In the humanities in particular, it seems that scholars have forgotten or neglected to name that we work with and through our own bodies and engage with other bodies—that the body is an active location of both knowing and being, of both contact and resistance. We tend to metaphorically replace or cover the body with 'text,' passively reading the body as a figurative representation of social and cultural codes perhaps in order to resist the binary reading of the body as biological, as expressive. We tend to erase the body despite its corporeal presence, and we must re-remember that such erasures are not neutrally enacted, but that the body is always already a politicized identity-space. When we suppress the body, we perpetuate the making of what Foucault (1977) named docile bodies in our classrooms, in our scholarship, and in our lives, but we can make a conscious and well-informed, experiential case against continuing such practices. We can cease to "rob ourselves of ourselves and each other" (Lorde, The Cancer Journals, p. 23). We can transform our methodologies; we can move the body from the background to the foreground, as enacted by feminist and disability studies scholars in a variety of media.

In their critical sourcebook, Disability and the Teaching of Writing, Cynthia Lewiecki-Wilson and Brenda Jo Bruggemann (2008) name Part Two of their book "Embodied Writing." In this section, they argue that "embodied knowledge emerging from disability experiences and perspectives shapes the teaching of writing" (p. 95). As Lewiecki-Wilson and Bruggemann advocate, "...all writing instructors-whether disabled or not- [can] address the role of bodies in learning and in writing" (p.95). We extend this argument and rearticulate the underlying warrant that bodies compose differently, across multiple modes, forms, and technologies. Paying attention to the role of various bodies and various abilities will expand what we constitute as writing, as teaching, as inventing.

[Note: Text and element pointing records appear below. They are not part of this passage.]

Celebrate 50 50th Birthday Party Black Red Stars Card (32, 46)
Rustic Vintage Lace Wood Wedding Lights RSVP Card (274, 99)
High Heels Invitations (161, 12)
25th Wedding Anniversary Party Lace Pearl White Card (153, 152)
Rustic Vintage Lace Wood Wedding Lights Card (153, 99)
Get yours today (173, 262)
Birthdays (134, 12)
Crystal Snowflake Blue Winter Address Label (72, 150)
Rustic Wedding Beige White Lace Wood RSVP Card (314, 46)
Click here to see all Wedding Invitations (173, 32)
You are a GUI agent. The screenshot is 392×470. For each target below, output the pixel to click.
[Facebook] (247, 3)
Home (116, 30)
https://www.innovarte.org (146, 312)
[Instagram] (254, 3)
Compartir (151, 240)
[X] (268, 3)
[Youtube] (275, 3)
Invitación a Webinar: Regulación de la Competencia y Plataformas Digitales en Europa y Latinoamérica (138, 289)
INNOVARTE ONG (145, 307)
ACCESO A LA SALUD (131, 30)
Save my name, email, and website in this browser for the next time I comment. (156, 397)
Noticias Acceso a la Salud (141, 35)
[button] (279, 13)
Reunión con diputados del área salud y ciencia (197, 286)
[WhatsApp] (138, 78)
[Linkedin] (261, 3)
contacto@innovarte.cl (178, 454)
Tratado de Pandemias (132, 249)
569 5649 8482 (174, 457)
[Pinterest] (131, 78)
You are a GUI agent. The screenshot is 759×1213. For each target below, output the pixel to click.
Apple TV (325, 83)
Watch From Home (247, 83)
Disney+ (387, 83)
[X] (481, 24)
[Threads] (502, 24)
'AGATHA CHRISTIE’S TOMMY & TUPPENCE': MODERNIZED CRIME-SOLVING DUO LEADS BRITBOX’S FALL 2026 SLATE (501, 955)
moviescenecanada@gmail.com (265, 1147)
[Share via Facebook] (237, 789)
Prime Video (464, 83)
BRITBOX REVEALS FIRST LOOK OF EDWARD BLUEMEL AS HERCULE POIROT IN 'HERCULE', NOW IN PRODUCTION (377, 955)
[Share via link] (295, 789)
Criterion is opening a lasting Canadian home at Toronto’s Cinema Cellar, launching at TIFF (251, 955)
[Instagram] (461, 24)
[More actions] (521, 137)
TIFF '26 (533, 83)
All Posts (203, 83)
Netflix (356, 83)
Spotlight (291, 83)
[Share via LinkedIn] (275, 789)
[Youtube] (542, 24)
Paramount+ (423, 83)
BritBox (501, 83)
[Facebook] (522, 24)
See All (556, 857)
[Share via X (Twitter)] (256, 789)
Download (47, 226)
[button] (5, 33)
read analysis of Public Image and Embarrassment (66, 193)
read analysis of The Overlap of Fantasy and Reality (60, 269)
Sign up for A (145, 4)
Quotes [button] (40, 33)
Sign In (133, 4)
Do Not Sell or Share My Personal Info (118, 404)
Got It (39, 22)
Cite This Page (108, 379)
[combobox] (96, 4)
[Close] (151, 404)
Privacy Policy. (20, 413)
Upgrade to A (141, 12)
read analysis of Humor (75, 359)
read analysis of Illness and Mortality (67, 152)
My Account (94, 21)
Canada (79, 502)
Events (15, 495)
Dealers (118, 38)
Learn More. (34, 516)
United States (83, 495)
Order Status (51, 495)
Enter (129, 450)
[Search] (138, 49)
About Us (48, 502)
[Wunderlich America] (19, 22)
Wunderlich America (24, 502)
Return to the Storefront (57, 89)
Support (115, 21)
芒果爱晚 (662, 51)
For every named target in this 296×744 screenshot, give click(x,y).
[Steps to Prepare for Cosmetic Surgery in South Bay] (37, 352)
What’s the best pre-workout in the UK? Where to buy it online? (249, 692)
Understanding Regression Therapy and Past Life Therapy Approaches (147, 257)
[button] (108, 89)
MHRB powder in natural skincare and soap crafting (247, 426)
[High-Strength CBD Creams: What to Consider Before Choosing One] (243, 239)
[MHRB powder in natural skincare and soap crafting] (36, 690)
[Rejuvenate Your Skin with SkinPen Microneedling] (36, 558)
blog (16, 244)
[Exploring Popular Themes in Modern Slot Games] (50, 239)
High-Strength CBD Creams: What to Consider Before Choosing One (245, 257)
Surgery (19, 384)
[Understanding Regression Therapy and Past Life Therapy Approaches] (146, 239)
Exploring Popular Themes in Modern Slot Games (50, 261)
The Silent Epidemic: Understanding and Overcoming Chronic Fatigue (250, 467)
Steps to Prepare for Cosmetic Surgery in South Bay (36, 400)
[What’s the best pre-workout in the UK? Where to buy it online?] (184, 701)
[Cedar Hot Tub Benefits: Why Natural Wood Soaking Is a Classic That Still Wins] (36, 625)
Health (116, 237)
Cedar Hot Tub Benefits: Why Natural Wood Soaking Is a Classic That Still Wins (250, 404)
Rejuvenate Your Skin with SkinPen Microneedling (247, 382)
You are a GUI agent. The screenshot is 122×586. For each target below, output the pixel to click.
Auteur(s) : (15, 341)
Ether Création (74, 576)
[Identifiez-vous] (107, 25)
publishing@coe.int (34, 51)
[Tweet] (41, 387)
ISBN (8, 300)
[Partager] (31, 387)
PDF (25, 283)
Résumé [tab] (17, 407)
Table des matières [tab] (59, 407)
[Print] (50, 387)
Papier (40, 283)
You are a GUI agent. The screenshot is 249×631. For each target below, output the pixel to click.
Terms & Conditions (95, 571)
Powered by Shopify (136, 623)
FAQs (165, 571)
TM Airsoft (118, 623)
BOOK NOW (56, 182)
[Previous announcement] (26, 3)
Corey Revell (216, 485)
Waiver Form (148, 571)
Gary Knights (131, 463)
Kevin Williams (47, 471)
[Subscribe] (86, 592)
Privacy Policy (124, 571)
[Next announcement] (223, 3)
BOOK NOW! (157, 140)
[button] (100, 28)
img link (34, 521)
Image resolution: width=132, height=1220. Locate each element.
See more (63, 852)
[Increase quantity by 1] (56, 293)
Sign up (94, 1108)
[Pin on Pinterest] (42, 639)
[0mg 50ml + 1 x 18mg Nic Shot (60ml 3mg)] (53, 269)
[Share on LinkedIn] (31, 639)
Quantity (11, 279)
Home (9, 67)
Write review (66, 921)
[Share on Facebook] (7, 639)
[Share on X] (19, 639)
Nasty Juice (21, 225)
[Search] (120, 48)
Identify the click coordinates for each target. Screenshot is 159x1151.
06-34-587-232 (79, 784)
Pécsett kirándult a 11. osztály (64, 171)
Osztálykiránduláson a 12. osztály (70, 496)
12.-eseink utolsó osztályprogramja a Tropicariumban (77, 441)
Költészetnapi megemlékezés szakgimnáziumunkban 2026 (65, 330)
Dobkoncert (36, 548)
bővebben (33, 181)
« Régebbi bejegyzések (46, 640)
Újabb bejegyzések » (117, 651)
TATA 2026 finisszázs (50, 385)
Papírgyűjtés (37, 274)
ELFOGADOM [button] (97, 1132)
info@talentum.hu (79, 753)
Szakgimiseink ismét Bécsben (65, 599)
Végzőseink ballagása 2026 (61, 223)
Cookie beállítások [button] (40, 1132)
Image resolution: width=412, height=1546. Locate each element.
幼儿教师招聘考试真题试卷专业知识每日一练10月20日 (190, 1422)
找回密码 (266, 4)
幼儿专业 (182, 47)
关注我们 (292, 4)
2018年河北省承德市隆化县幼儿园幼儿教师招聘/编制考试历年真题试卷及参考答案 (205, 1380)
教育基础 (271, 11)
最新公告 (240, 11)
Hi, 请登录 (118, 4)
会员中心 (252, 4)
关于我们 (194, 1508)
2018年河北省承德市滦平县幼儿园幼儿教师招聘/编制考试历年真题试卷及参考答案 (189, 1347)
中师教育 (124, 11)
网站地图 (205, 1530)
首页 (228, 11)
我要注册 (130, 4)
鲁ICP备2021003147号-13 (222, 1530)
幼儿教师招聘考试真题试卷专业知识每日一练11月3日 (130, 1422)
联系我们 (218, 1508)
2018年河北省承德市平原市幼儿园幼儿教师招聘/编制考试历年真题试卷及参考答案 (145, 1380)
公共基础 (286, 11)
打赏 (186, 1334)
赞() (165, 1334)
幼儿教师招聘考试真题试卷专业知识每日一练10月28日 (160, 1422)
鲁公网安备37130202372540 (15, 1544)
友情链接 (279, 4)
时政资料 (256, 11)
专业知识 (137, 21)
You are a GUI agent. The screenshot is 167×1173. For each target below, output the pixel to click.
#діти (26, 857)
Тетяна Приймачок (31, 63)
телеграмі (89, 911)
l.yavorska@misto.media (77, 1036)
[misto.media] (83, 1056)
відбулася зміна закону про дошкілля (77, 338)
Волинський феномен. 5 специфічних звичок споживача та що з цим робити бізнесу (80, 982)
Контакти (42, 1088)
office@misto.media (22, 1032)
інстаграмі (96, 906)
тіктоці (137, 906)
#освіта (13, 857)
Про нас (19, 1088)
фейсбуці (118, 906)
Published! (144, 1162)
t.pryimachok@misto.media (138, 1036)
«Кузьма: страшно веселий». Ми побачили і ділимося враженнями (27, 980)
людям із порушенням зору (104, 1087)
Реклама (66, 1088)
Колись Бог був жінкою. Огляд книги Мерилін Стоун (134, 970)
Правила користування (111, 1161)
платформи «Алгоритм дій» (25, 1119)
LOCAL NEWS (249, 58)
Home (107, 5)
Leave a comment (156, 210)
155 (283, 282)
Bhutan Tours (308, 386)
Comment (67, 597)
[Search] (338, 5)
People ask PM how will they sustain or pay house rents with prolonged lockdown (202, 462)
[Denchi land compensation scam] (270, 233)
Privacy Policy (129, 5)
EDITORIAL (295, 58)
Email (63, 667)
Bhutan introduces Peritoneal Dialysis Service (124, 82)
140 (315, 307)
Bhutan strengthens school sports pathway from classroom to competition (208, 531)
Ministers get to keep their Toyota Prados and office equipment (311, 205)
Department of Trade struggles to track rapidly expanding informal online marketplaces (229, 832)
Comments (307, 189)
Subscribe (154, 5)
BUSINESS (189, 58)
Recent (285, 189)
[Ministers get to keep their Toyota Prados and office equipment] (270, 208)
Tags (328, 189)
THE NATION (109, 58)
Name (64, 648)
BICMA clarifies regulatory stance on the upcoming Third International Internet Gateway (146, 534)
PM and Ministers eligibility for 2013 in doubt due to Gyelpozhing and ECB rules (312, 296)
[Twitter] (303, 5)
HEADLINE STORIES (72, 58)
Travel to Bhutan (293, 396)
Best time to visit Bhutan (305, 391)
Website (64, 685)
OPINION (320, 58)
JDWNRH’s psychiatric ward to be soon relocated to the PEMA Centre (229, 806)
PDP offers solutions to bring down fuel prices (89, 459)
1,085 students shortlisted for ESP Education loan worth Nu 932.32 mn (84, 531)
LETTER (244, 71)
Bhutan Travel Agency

Inspiring our own attempts to use new media to visualize the central role of the body in invention, Anne Frances Wysocki (2002) and Melanie Yergeau (2009) have re-embodied the digital writing process by literally folding the physical body, as visible content, into their highly theoretical, multimodal webtexts; in both texts, the body is an explicit and central piece of the subject matter, merging materiality and content. In both texts, the authors designed the interface with images of physical, visible bodies—although in drastically different ways—which call for distinct theoretical interpretations. Speaking back to the body as trope from her own situated knowledge, Yergeau interjects, "I'm a text. Sometimes I think this metaphor is faulty, especially since my body isn't booklike, and, although I do have a spine, I don't have pages or a cover....My body is text personified" (2009). Yergeau remediates the metaphorical connection between text and body, between flesh and book, echoing Wysocki’s argument in “A Bookling Monument” that we have learned the materiality of the body by comparing it to the materiality of the book. Wysocki designs an interface that blurs the distinction between body and book: the flesh-colored body forms the backdrop of the entire text, and white folded sheets of paper scatter over the body, ordered, structurally balanced, yet non linear—each sheet of paper contains a deeper, entangled narrative tributary that builds toward a larger, intertextual argument. In both texts, users select where on the body interface to navigate, becoming embodied extensions of the text and through their use, making meaning about the role and implication of their own bodies.

As you make your way through act 2 and act 3 of this project, you will recognize the presence of human bodies: You will see human bodies engaged in acts that might at first seem disconnected from invention practices, bodies diversely engaged in daily living. In act 2, we recorded our own bodies on video, we collected creative commons videos that captured living, breathing bodies, and in act 3, we created and discovered visual images and linguistic quotes that contained bodies. As you engage acts 2 and 3, we invite you to experience the embodied re-enactment of invention—to take notice of how your body co-operates with our bodies in a larger communal effort to reinvent invention (and body studies).